L’amère impunité

Par Pierre Vangilbergen

Photo : Benjamin Thomas CC BY-2

Un Pré­sident qui s’insurge suite à la sor­tie pré­vue d’un mor­ceau de musique, ce n’est pas un fait cou­rant. Et c’est pour­tant ce qui est arri­vé en 1992, quand George H. W. Bush (le père, donc) s’est ouver­te­ment offus­qué que des labels puissent publier un tel titre. Cette chan­son, c’est « Cop Killer », de Body Count, titre qui signi­fie « Tueur de flic ». Pour bien la com­prendre, elle est à rem­pla­cer dans son contexte. En effet, le 3 mars 1991, Rod­ney King, un Amé­ri­cain noir, passe une soi­rée plu­tôt arro­sée avec des amis. Il prend la route, roule trop vite, est repé­ré par des agents et refuse de s’arrêter. Il se fait cour­ser et, fina­le­ment, engage sa voi­ture sur le bas-côté. Il s’obstine à ne pas quit­ter son véhi­cule. Le départ d’un défer­le­ment de vio­lence : une décharge de taser, il tombe à genoux. Une seconde, il s’effondre. Il tente de se rele­ver et deux poli­ciers se lancent des­sus et font pleu­voir les coups de matraque. Mâchoire frac­tu­rée, che­ville droite cas­sée, vingt points de suture. La scène a été fil­mée, les images font le tour du monde. Entre nau­sée et révolte. Un an plus tard, les quatre poli­ciers impli­qués dans l’affaire sont jugés : acquittement.

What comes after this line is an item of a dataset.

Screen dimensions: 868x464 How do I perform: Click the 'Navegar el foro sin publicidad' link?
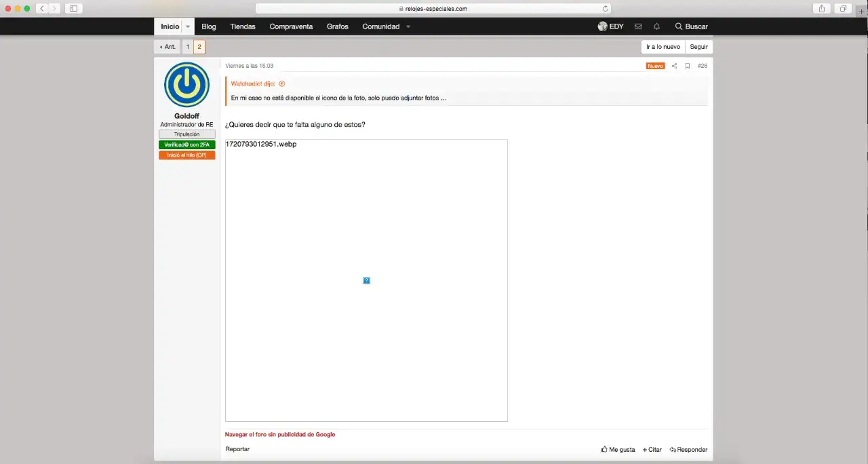280,434

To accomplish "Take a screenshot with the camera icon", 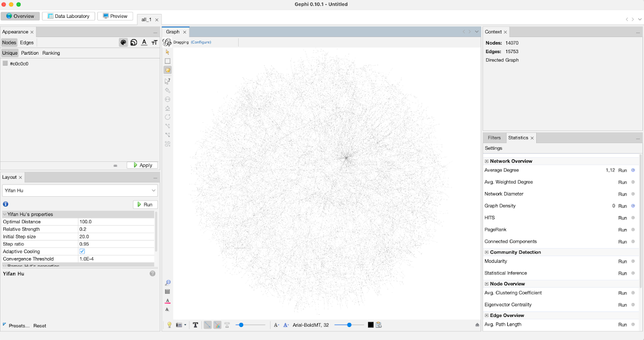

La même année, Body Count, une for­ma­tion à la ren­contre des genres entre le hard­core-punk, le metal et le rap, s’apprête à sor­tir son pre­mier album. Avec son chan­teur emblé­ma­tique, le rap­peur Ice‑T, ils écument les scènes depuis déjà un an. Dans la set-list figure un titre, « Cop Killer », dont les lyrics sont pour le moins expli­cites, avec son fameux « fuck police bru­ta­li­ty ! » en refrain. Une dia­tribe ins­tinc­tive, le besoin vis­cé­ral de dénon­cer avec hargne les vio­lences poli­cières qui ont lieu cou­ram­ment aux États-Unis. Cra­cher ce sen­ti­ment d’injustice, notam­ment par rap­port à ce qu’a connu Rod­ney King. La for­ma­tion décide de pous­ser la démarche jusqu’au bout, en uti­li­sant « Cop Killer » comme titre d’album. Mais l’information remonte et les esprits s’enflamment. Les patrons de leur label de l’époque — War­ner Bros Records — sont mena­cés de mort. Au final, l’album ne com­por­te­ra pas de titre et le mor­ceau « Cop Killer » est rem­pla­cé. Il ver­ra néan­moins le jour en ver­sion single, entrant dès lors dans l’ADN du groupe. Même si Ice‑T com­men­ce­ra quelques années plus tard à incar­ner le rôle d’un poli­cier dans la série Law & Order : Spe­cial Vic­tims Unit, il n’en demeure pas moins que l’artiste n’a jamais renié ce mor­ceau sulfureux.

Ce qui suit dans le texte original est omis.